Outra resposta perturbadora: quando perguntados se viam as atividades que desempenhavam hoje como ainda relevantes em 10 anos, a maioria, 81,25%, respondeu que sim. Sobre essa visão, já abordamos o assunto em outro artigo e essas respostas mostram que é interessante voltar a ele, uma vez que muitos cargos hoje existentes serão substituídos por Inteligência Artificial, estejam os trabalhadores em home office ou não. Difícil acreditar que muitas atividades permanecerão vivas e realizadas da mesma maneira em 10 anos. Não!

Ainda sobre o futuro, quando perguntados se ao fim da pandemia acreditavam que voltariam ao trabalho presencial em escritórios, 84,38% acreditam que trabalharão de maneira híbrida. Esse percentual e dados de várias pesquisas demonstram que essa é uma das certezas que temos hoje, de que a forma de trabalho mudou. Perguntados também se apoiariam a adoção definitiva do modelo, apenas 21,88% responderam que não, com os outros entrevistados se dividindo entre o home office e o modelo híbrido. E aqui, temos alguns comentários:

Acho que o sistema híbrido preenche melhor as necessidades, pois proporciona os benefícios dos dois sistemas para ambos os lados, empresa e funcionário, como socialização, vínculo cultural, flexibilidade, jornadas de trabalho mais equilibrada.”

“Com opção de híbrido, o home office tem muitas vantagens e, dentre elas, a possibilidade de contarmos com profissionais sem a preocupação de distância. Estão todos a um clique.”

“Quanto à gestão, creio que esse mesmo avanço tecnológico vai trazer novas oportunidade, entre eles nossa conexão com o senso de humanidade, inclusive uma remodelação do papel do gestor como principal função: perceber as emoções da equipe, como um catalisador – expansor – calibrador, exigindo mais habilidades emocionais e intuitivas no futuro do que neste presente.”

Passados um ano dessa experiência, já devíamos estar mais maduros nesse novo formato de trabalho, com resultados mais significativos, se é que de fato acreditamos que essa será uma tendência futura. No entanto, pouca coisa mudou no conjunto das atividades e mesmo nas relações com os líderes. Para 50% dos respondentes a relação com os superiores permanece igual, 32,81% disseram estar melhor e somente 07,19% apontaram uma piora da relação.

Como em outras pesquisas, temos dados com óticas opostas. Alguns números mostram uma mudança, mas ao mesmo tempo denunciam a inércia da verdadeira transformação, como se estivéssemos aguardando tudo isso passar e voltar ao normal. Já os dados animadores, revelam a consciência de que estamos diante de um novo modelo de trabalho, que deverá se popularizar na forma híbrida em alguns casos, enquanto outros deverão adotar o modelo exclusivamente de trabalho à distância.

Entradas salvas:
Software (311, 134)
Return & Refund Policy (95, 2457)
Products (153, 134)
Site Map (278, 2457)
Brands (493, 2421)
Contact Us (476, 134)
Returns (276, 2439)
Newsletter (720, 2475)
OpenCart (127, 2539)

### Pedido de tarefa 1
Repita com fidelidade o trecho do texto sobre home office que vai de "Passados um ano" até "piora da relação.", incluindo este último.
### Pedido de tarefa 2
Dê sequência ao texto sobre home office e trabalho híbrido, começando logo depois da última frase dele.
Os itens são um material à parte e não têm relação com o texto.

### Resultado do exercício 1
Passados um ano dessa experiência, já devíamos estar mais maduros nesse novo formato de trabalho, com resultados mais significativos, se é que de fato acreditamos que essa será uma tendência futura. No entanto, pouca coisa mudou no conjunto das atividades e mesmo nas relações com os líderes. Para 50% dos respondentes a relação com os superiores permanece igual, 32,81% disseram estar melhor e somente 07,19% apontaram uma piora da relação.

### Resultado do exercício 2
Como exemplo, a consultoria McKinsey, citada pela Folha de São Paulo, chegou a conclusão de que “um modelo híbrido, com trabalho remoto de três a cinco dias por semana, poderia ser feito com a mesma eficácia de quem está permanentemente no escritório para mais de 20% da força de trabalho. Com a vantagem de ser bem mais barato para a empresa.”

A economia realmente se destaca nessa equação. O caso da XP, que mantinha seis andares de um edifício na área expandida do centro financeiro de São Paulo, é um exemplo. Anunciaram home office permanente e a construção de uma sede em São Roque, a Villa XP, um edifício sustentável que contará com café, palco de eventos e salas de treinamentos, além de um complexo esportivo e área para crianças. Para os trabalhadores em casa, será enviado um kit com notebook, monitores adicionais, mouse, teclado, fones sem fio e com cancelamento de ruído.

As vantagens desse modelo são inúmeras, em especial no equilíbrio e harmonia da força de trabalho e a quebra da geografia. E até da nacionalidade, à medida que passo a olhar o mercado de trabalho como global e não mais local. As dificuldades de contratar alguns tipos de profissionais podem ser minimizadas, quando se amplia o meu campo de pesquisa e busca. Você já pensou nisso?

É um novo tempo que já chegou.

Provavelmente, chegaria de qualquer forma, mas foi acelerado por um evento para o qual o mundo corporativo não tinha se preparado. O home office foi uma das ferramentas utilizadas e cada vez mais, dá mostras de que veio para ficar.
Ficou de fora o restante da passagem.